Why don't we de-thread the program and/or remove the OS/2 specific features? Our plan and our company paradigm is to release state of the art software, with advanced features. Such a decision would not fit with that goal. That would just amount to releasing another version of everything else out there on the WinXX platforms.

A word to developers...

To their credit, IBM has been a phenomenal help to us. Yes, we said, "IBM." When we ran into problems obtaining information on the new PMPrint Engine in OS/2 (which does most of the device independent printing under OS/2), Sheila Ryan and Marta Gomez were instrumental in helping us. Instead of just providing us with a little documentation or a WWW URL, they passed us along to Mark Vanderweile from Warp's PMPrint Team. He not only answered specific questions both by voice and e-mail, but also sent us documentation, sample code, actual PMPrint code, much more than we hoped for -- about 11MB in all! We were stunned. With all the complaints about IBM's developer support, we didn't expect it.

We also are very lucky to have two local IBM reps who have been fantastic in their assistance who should also be mentioned. They are Michelle McKnaught and Craig Stone. These two work primarily with large (Fortune 1000) companies, but were always willing to spend the time needed to help us out, finding us software, development tools, tracking down leads or departments in IBM to help, providing us with promotional literature -- you name it. They realized we had a need and no one else locally to fill it, so they picked up the ball and got things rolling for us.

As for the horror stories you may have heard, yes, they are true. We could tell you many ourselves. For instance, it took months to get the information on PMPrint that we needed. Not because of inefficiency on the part of someone at IBM who promised it, but because we weren't talking to the right people. Many people claim, "Well, I have talked to 50 people at IBM and haven't gotten any help." IBM has roughly a quarter million people working for it so talking to 50 really doesn't say much. Perhaps, like us, you will get lucky and hit upon the right person. Perhaps, like in many cases, you will not.

Our suggestion: first, join the IBM Solution Developer Team. They are a great bunch who care about their job. They've gone through some reorganizing lately and some developers have temporarily suffered because of this, but once you find your support person, they can be a great help. Second, don't give up. If IBM can't help you, try someone else. Perhaps someone outside IBM knows who inside you can contact or can pass you to another developer who has a tool or trick to suit your needs. For us, such companies were OnLine Data, who has a very nice database development tool set, The Keller Group with FaxWorks for OS/2 for AccuCount/2's fax integration and SouthSide Software with PMMail for AC/2's e-mail integration.
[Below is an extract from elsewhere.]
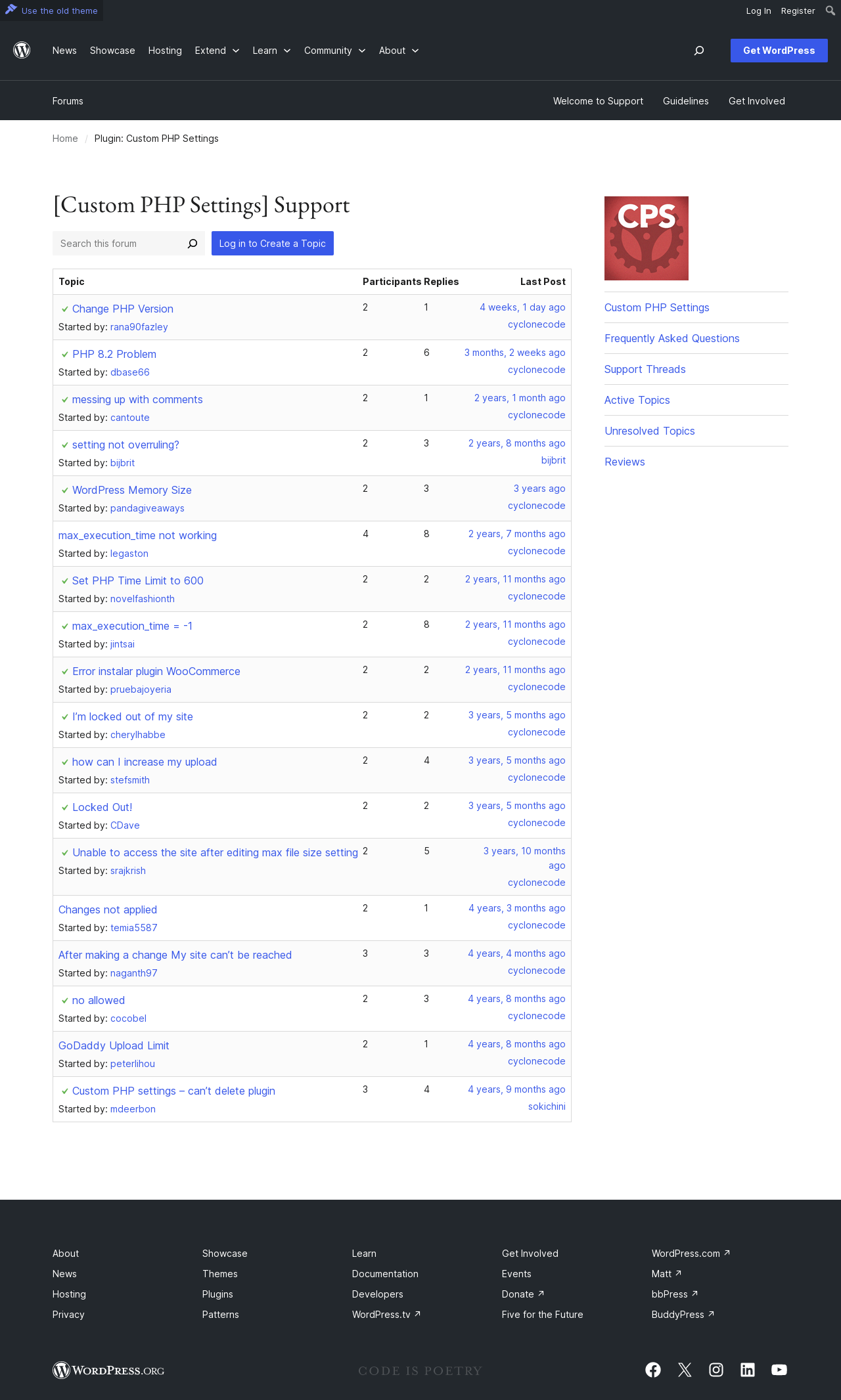841x1400 pixels.
Task: Open the CPS plugin thumbnail image
Action: click(x=647, y=238)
The bottom line is, OS/2 is the only platform we will develop for. We support others for our clients that use them, but will NOT develop for those other platforms. Finding support and technical information for OS/2 may be very difficult at times, but the rewards of sticking it out are phenomenal. I, for one, couldn't live with an imitation of other WinXX packages when I know what our software can do under OS/2. All of us at Cybercom are committed to releasing top-notch software -- not software that is "feature competitive" with its WinXX counterparts, but instead, software that sets new standards that Win XX counterparts cannot match.


Robert Mauro, President of Cybercom, is one of their lead programmers as well as an A+ Certified Hardware Technician. He went straight from DOS to OS/2 2.0 beta and never looked back.